This paper tackles the challenges of balancing personalization and global generalization in federated personalized fine-tuning. The authors perform comprehensive evaluations on various scenarios (e.g., different types of data heterogeneity, datasets, and models) to demonstrate the limitation of existing methods, where the model's generalizability will be degraded by excessive personalization. By identifying the critical cause of this overfitting problem (i.e., feature distortion), the authors introduce LP-FT, a strategy that combines linear probing and full fine-tuning, to solve this problem. Through comprehensive empirical evaluations and theoretical analyses, the authors demonstrate that LP-FT consistently outperforms existing approaches by preserving pre-trained global features, thereby mitigating the adverse effects of .

优点

S1. The manuscript is well organized in presentation and easy to understand.

S2. The solution to the problem has a good motivation. The authors first observe that the feature distortion before the last layer is highly correlated to the model generalizability. Based on this observation, they introduce LP-FT to preserve global features during the fine-tuning process, thus better preserving global knowledge than existing methods.

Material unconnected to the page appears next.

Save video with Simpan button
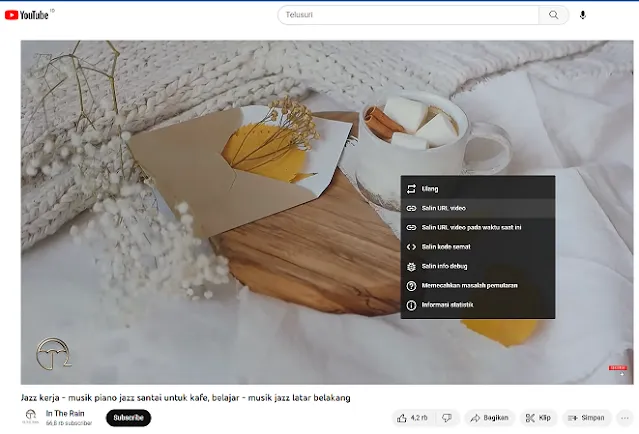This screenshot has height=434, width=639. (586, 418)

S3. The proposed method is simple but effective. It effectively balances local personalization and global generalization, addressing the limitations of existing PFT methods that tend to overfit and exhibit inconsistent performance.

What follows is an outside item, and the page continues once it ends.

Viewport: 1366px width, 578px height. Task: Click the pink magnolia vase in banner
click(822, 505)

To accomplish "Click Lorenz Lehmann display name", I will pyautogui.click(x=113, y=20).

S4. Extensive experiments and theories were conducted to verify the advantages of the proposed method in preserving the generability when personalizing models.

缺点

W1. There has been a rapid evolution in personalized fine-tuning techniques in FL [1]. The latest baseline in this paper was published at two years ago (e.g., 2022). More evidences are needed to illustrate whether feature distortion is still a common problem for recent methods.

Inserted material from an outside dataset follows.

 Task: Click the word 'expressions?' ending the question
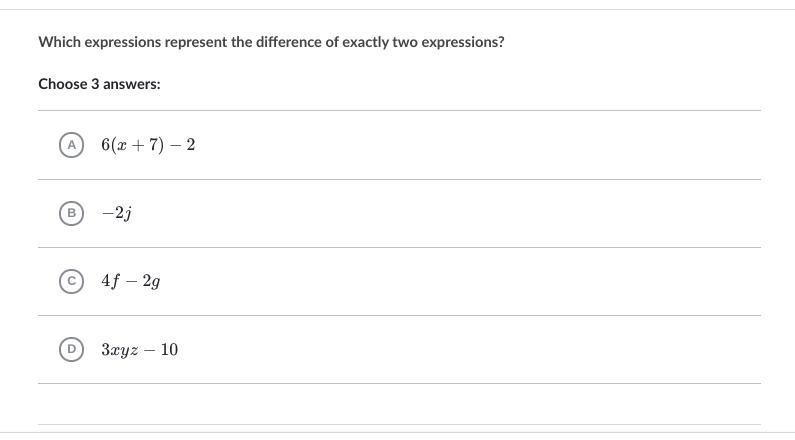tap(463, 43)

W2. I'm concerned about the novelty of this work. The main contribution of this work lies in adapting an existing method to a new scenario (e.g., personalized fine-tuning) to solve a widely studied problem in the past years (i.e., feature distortion [2][3]). Please further highlight the difference of this work to existing methods.

[1] Tamirisa R, Xie C, Bao W, et al. FedSelect: Personalized Federated Learning with Customized Selection of Parameters for Fine-Tuning[C]//Proceedings of the IEEE/CVF Conference on Computer Vision and Pattern Recognition. 2024: 23985-23994.

[2] Li X, Jiang M, Zhang X, et al. Fedbn: Federated learning on non-iid features via local batch normalization[J]. arXiv preprint arXiv:2102.07623, 2021.

[3] Collins L, Hassani H, Mokhtari A, et al. Exploiting shared representations for personalized federated learning[C]//International conference on machine learning. PMLR, 2021: 2089-2099.

问题

Please see the weakness.

评论

[Continued from above]

Response to W2

Empirical Contributions (See Section 1 Contribution Evaluation),

1. New Observations: Detailed Analysis on Overfitting in PFT As shown in Figure 2, we analyze commonly used fine-tuning strategies and demonstrate their tendency to overfit, even with carefully tuned hyperparameters, across three different types of distribution shifts. These findings highlight a critical gap in prior FL research, where such tendencies have not been systematically explored.

2. Comprehensive Benchmarking PFT Our experiments span seven diverse datasets (CIFAR-10-C, CIFAR-10, Digit5, DomainNet, Chexpert, CelebA, CIFAR-10), addressing four types of distribution shifts (input-level shift, feature shift, spurious correlation, and label shift, as detailed in Appendix Table 6). We evaluate five Personalized Fine-Tuning (PFT) methods using five robust metrics, providing a thorough and comprehensive analysis.

3. Establishing New Ablation Studies to Support Theoretical Results In Figure 4, we conduct detailed analysis on feature distortion relation to overfitting and in Table 2, we conduct large ranges of label flipping to support the theoretical analysis validating our theoretical insights in low heterogeneity regimes and further demonstrating LP-FT’s superior performance in scenarios with higher heterogeneity.

Reference

  • [1] Ananya Kumar, Aditi Raghunathan, Robbie Matthew Jones, Tengyu Ma, and Percy Liang. Fine-tuning can distort pretrained features and underperform out-of-distribution. In ICLR. OpenReview.net, 2022.
评论

Response to W2

We would like to clarify that the novelty and contribution of our work extend beyond simply adapting an existing method (LP-FT [1]) to a new scenario (PFT). Our key contributions lie in the methodological and theoretical novelty, as well as empirical findings, benchmarking, and analysis. These efforts provide deeper insights and fine-grained evaluations of diverse distribution shifts, demonstrating the effectiveness of LP-FT in the new PFT setting.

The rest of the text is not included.